Saved data entries:
● ● ● ● ●
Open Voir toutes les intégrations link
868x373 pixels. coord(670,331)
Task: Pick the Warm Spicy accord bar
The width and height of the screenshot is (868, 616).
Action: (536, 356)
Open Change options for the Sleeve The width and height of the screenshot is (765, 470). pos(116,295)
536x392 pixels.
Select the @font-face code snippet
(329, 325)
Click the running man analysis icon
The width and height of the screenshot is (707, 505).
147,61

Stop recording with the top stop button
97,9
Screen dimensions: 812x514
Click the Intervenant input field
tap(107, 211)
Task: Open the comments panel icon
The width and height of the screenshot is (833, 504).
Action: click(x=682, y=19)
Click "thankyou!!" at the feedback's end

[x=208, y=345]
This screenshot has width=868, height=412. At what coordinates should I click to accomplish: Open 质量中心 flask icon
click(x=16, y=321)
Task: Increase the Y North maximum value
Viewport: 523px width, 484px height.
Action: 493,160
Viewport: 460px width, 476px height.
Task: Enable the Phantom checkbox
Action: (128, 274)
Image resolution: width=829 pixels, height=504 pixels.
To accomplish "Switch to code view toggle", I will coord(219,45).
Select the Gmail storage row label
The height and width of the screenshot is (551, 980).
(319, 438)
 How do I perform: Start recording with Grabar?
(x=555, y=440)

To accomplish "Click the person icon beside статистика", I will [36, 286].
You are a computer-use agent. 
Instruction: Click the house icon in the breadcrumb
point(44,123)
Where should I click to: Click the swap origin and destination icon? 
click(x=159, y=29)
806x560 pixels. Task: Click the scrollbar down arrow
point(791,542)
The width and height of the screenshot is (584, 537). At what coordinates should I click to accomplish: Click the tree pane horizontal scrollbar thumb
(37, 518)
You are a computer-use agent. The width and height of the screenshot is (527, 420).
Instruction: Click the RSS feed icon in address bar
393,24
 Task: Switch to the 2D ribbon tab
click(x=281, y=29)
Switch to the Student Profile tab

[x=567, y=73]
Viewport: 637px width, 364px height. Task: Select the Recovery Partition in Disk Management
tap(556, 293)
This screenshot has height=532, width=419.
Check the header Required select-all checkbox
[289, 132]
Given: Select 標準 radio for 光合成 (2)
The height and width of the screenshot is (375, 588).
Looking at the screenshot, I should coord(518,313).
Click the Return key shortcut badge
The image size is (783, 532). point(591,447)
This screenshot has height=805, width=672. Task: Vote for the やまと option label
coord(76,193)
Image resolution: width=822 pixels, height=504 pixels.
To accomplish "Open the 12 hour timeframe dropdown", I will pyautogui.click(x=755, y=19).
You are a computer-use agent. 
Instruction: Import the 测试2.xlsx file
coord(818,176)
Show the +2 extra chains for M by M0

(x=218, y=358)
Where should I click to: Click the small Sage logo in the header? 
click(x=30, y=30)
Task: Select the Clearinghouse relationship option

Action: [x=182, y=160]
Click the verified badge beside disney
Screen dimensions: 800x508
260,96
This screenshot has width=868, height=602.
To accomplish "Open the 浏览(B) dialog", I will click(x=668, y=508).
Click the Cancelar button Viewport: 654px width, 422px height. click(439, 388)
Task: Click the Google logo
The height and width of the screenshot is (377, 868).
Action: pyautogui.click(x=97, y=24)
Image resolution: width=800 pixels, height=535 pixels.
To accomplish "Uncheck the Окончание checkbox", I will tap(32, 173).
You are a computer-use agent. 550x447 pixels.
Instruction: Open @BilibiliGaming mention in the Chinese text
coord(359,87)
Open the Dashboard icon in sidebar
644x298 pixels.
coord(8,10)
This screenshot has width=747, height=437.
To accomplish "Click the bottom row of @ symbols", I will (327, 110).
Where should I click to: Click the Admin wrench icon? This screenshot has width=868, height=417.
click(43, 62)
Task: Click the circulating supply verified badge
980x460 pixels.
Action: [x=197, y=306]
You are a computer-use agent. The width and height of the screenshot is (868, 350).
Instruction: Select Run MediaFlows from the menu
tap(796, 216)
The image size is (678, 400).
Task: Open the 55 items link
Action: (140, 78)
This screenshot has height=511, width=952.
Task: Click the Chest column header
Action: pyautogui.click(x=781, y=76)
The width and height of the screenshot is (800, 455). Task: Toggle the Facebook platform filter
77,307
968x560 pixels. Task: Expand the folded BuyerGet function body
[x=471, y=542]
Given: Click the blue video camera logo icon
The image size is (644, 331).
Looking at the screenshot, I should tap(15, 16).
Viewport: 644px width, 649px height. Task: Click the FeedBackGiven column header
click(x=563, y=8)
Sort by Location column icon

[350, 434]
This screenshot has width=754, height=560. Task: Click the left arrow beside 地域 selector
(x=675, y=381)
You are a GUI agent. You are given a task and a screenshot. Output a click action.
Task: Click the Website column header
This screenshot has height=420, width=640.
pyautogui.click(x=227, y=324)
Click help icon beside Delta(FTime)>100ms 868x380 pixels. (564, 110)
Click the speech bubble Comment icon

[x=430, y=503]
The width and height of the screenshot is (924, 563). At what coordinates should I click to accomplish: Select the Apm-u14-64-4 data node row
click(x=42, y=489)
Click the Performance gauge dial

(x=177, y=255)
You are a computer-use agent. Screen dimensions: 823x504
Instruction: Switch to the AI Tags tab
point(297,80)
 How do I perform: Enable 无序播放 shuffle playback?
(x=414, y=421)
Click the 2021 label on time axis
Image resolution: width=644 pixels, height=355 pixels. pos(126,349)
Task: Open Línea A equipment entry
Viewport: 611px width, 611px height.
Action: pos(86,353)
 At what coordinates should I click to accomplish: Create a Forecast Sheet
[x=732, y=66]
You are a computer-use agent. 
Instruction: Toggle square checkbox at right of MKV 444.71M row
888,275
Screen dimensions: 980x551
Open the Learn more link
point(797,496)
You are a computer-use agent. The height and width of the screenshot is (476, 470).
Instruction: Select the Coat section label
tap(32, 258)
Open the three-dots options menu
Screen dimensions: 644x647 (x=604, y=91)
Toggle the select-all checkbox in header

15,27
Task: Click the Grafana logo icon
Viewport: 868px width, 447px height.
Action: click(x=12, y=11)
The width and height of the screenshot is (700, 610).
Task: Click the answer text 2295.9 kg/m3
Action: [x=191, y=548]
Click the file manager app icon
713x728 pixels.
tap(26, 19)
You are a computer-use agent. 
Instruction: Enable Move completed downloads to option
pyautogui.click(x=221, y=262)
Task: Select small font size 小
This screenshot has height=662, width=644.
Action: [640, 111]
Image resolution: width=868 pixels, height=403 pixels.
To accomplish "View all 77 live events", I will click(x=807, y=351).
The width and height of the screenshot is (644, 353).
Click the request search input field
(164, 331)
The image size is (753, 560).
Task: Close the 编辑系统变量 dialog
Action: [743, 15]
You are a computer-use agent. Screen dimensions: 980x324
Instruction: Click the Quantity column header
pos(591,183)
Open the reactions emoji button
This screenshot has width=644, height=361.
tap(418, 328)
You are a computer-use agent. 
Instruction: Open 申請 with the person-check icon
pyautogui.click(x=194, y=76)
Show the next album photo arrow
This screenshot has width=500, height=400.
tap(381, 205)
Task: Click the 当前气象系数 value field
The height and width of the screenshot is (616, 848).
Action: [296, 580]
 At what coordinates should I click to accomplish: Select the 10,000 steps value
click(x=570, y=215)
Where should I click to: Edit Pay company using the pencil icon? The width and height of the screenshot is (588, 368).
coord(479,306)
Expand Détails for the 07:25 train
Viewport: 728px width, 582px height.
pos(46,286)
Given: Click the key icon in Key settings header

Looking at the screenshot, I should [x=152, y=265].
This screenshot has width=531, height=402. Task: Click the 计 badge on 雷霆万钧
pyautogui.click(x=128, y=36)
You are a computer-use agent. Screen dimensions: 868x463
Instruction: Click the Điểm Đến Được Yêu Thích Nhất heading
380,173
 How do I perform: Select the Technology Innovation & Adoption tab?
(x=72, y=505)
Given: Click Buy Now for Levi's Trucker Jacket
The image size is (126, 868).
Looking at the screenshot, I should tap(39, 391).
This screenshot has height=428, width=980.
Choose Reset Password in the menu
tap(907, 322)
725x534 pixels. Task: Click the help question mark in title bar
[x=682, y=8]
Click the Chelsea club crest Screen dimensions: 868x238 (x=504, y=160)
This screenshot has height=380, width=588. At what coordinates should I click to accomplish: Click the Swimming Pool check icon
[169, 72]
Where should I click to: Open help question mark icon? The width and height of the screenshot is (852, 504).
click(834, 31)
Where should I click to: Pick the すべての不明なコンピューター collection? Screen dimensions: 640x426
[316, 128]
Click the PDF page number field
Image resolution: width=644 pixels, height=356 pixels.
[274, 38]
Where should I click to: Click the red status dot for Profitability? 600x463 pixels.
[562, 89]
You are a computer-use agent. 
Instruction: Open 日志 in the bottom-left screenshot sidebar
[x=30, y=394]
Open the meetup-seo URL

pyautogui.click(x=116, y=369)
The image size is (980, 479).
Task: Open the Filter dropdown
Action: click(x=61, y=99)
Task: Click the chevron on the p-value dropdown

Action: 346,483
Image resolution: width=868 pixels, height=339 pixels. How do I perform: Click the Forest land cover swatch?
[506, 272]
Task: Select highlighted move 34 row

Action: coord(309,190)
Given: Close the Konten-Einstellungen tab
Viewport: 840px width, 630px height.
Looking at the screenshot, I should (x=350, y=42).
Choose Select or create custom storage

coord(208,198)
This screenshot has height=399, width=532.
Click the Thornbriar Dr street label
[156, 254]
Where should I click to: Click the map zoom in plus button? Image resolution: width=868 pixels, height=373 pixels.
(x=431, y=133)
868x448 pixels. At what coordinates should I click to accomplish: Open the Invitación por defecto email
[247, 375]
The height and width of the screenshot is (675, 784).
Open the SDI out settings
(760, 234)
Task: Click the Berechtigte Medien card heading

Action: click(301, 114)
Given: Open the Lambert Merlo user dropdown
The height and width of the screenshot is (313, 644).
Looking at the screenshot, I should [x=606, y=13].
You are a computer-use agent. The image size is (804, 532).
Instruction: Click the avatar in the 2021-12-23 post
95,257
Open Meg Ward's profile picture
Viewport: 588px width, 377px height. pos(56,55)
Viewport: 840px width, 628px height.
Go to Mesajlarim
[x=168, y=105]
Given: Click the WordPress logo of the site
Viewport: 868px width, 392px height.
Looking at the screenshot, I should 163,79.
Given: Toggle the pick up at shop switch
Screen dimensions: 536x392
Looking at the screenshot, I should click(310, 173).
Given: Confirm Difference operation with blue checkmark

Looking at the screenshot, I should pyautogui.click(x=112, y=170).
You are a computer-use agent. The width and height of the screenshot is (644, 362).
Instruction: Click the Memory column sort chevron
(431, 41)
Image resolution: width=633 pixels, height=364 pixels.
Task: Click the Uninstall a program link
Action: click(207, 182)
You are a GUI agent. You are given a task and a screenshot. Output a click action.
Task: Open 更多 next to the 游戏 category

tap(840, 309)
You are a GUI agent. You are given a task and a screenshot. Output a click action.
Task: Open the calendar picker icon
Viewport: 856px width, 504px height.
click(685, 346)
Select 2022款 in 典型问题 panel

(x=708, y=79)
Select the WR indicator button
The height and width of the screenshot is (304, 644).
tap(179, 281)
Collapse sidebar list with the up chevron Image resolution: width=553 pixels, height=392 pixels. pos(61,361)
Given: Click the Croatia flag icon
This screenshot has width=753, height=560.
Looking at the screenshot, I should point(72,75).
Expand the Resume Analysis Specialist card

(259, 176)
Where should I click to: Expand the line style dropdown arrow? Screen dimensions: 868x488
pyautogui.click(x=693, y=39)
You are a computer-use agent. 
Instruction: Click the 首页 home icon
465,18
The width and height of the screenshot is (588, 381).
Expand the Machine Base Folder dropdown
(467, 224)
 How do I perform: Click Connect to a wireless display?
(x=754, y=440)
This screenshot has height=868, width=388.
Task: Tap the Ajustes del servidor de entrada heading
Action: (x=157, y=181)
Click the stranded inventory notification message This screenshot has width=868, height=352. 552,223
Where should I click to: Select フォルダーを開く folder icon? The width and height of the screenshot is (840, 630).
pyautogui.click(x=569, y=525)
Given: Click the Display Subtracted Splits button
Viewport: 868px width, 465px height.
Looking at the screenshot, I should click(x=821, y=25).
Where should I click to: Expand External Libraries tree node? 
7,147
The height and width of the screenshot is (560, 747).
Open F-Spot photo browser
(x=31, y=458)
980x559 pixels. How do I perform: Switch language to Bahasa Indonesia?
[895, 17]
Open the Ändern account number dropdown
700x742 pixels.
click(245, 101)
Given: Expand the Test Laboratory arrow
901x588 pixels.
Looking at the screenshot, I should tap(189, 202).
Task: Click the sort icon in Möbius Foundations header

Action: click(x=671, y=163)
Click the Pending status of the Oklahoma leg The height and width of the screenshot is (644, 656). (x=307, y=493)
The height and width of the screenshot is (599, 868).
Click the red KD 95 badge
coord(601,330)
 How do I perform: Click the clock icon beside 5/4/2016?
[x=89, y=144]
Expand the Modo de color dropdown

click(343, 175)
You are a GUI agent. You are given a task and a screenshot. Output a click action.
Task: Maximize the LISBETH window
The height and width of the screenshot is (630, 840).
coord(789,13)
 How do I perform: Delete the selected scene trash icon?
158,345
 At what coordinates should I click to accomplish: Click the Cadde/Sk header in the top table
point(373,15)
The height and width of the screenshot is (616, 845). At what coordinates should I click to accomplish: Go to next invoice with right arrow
● ● ● ● ●
◆ Directions
All lines above from the one containing "Task: Switch to the 2D ribbon tab" to the one containing "This screenshot has width=747, height=437." must be repeated exactly, both lines included, and no others.

◆ Answer to the exercise
 Task: Switch to the 2D ribbon tab
click(x=281, y=29)
Switch to the Student Profile tab

[x=567, y=73]
Viewport: 637px width, 364px height. Task: Select the Recovery Partition in Disk Management
tap(556, 293)
This screenshot has height=532, width=419.
Check the header Required select-all checkbox
[289, 132]
Given: Select 標準 radio for 光合成 (2)
The height and width of the screenshot is (375, 588).
Looking at the screenshot, I should coord(518,313).
Click the Return key shortcut badge
The image size is (783, 532). point(591,447)
This screenshot has height=805, width=672. Task: Vote for the やまと option label
coord(76,193)
Image resolution: width=822 pixels, height=504 pixels.
To accomplish "Open the 12 hour timeframe dropdown", I will pyautogui.click(x=755, y=19).
You are a computer-use agent. 
Instruction: Import the 测试2.xlsx file
coord(818,176)
Show the +2 extra chains for M by M0

(x=218, y=358)
Where should I click to: Click the small Sage logo in the header? 
click(x=30, y=30)
Task: Select the Clearinghouse relationship option

Action: [x=182, y=160]
Click the verified badge beside disney
Screen dimensions: 800x508
260,96
This screenshot has width=868, height=602.
To accomplish "Open the 浏览(B) dialog", I will click(x=668, y=508).
Click the Cancelar button Viewport: 654px width, 422px height. click(439, 388)
Task: Click the Google logo
The height and width of the screenshot is (377, 868).
Action: pyautogui.click(x=97, y=24)
Image resolution: width=800 pixels, height=535 pixels.
To accomplish "Uncheck the Окончание checkbox", I will tap(32, 173).
You are a computer-use agent. 550x447 pixels.
Instruction: Open @BilibiliGaming mention in the Chinese text
coord(359,87)
Open the Dashboard icon in sidebar
644x298 pixels.
coord(8,10)
This screenshot has width=747, height=437.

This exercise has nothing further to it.